_TEXTO EXTRAÍDO_

* * *

Os outros personagens são igualmente caricaturais: temos as atrizes Lesley (Naomi Watts), namorada de Mike, e Laura (Andrea Riseborough), namorada de Riggan, que só aparecem na história como figurantes das idiossincrasias dos respectivos amantes; Jake (Zach Galifianakis), agente de Riggan e que passa o filme todo aos berros ou às lágrimas; e, no fundo do poço, Tabitha Dickinson (Lindsay Duncan), uma temida crítica e último bastião da “resistência” anticomercial do teatro. Tabitha escreve suas resenhas ácidas do balcão de um bar e despreza Riggan como produto do culto a celebridades. Mais clichê, impossível.

“Birdman” acompanha os ensaios que antecedem à estreia da peça. Riggan e Shiner se digladiam para superar ao outro, mesmo que, à vista da equipe, digam “break a leg” (no Brasil, “merda”, expressão usada para desejar boa sorte a um ator). Riggan é extremamente inseguro e não se acha à altura de encarar um palco da Broadway. Já Shiner é um poço de ressentimento contra o sucesso comercial de Riggan e faz de tudo para humilhá-lo.

* * *

_DADOS FORNECIDOS_
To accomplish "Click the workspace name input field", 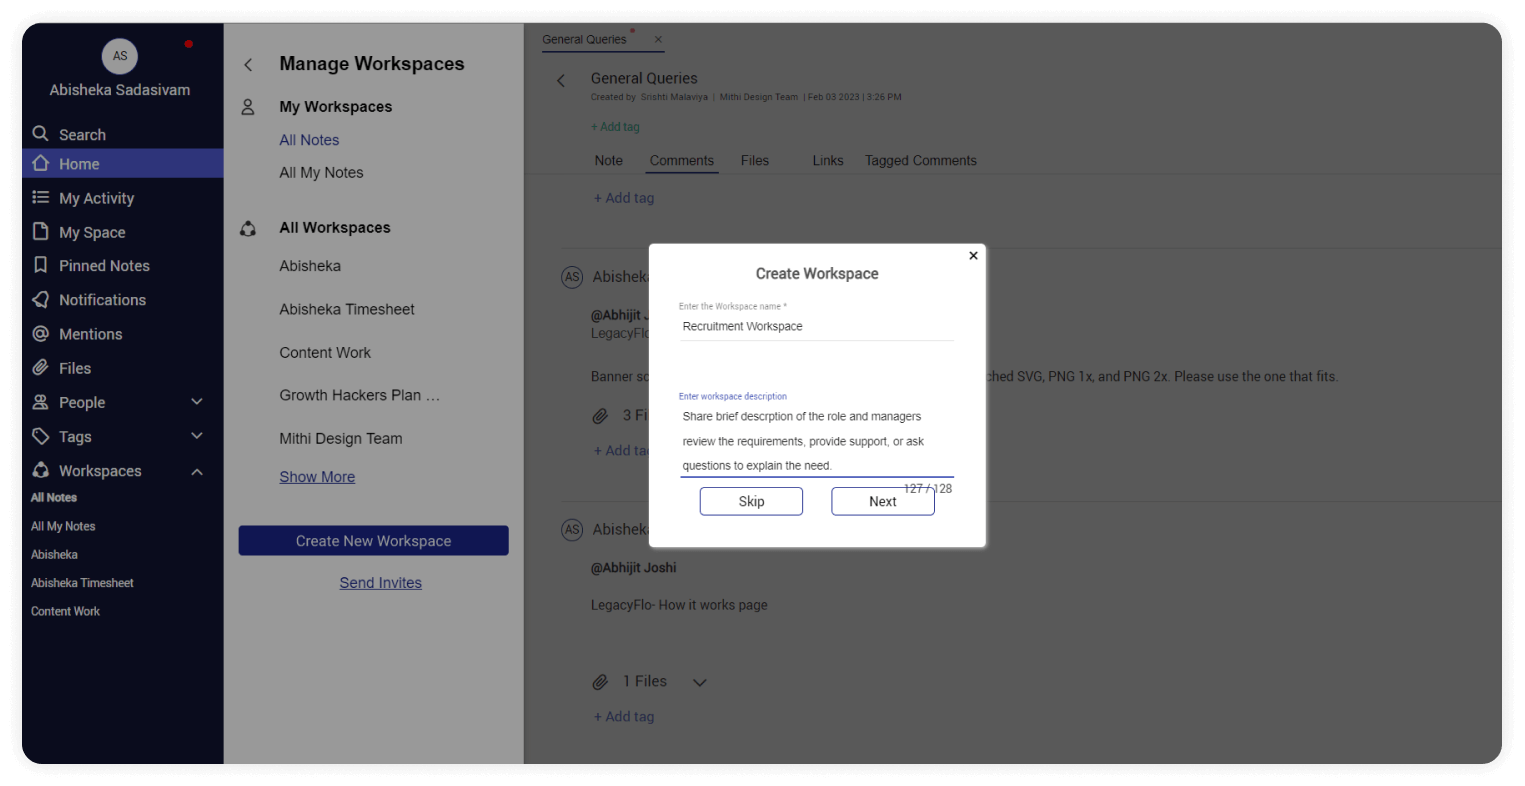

* * *

_TAREFAS A FAZER_
**A.** Diga se cada afirmação concorda com o texto extraído, respondendo sim ou não e citando as palavras dele que decidem: (i) Tabitha escreve suas resenhas do balcão de um bar; (ii) Jake é agente de Mike; (iii) Riggan se sente à altura de encarar um palco da Broadway.
**B.** Responda com base no texto extraído:
(i) Quem interpreta Laura?
(ii) O que "Birdman" acompanha?
(iii) Contra o que Shiner é um poço de ressentimento?
Baseie-se somente no texto extraído, por favor.

_RESPOSTAS POR TAREFA_
**A.**
(i) Sim: "Tabitha escreve suas resenhas ácidas do balcão de um bar"
(ii) Não: "Jake (Zach Galifianakis), agente de Riggan"
(iii) Não: "Riggan é extremamente inseguro e não se acha à altura de encarar um palco da Broadway"

**B.**
(i) Andrea Riseborough.
(ii) Os ensaios que antecedem à estreia da peça.
(iii) Contra o sucesso comercial de Riggan.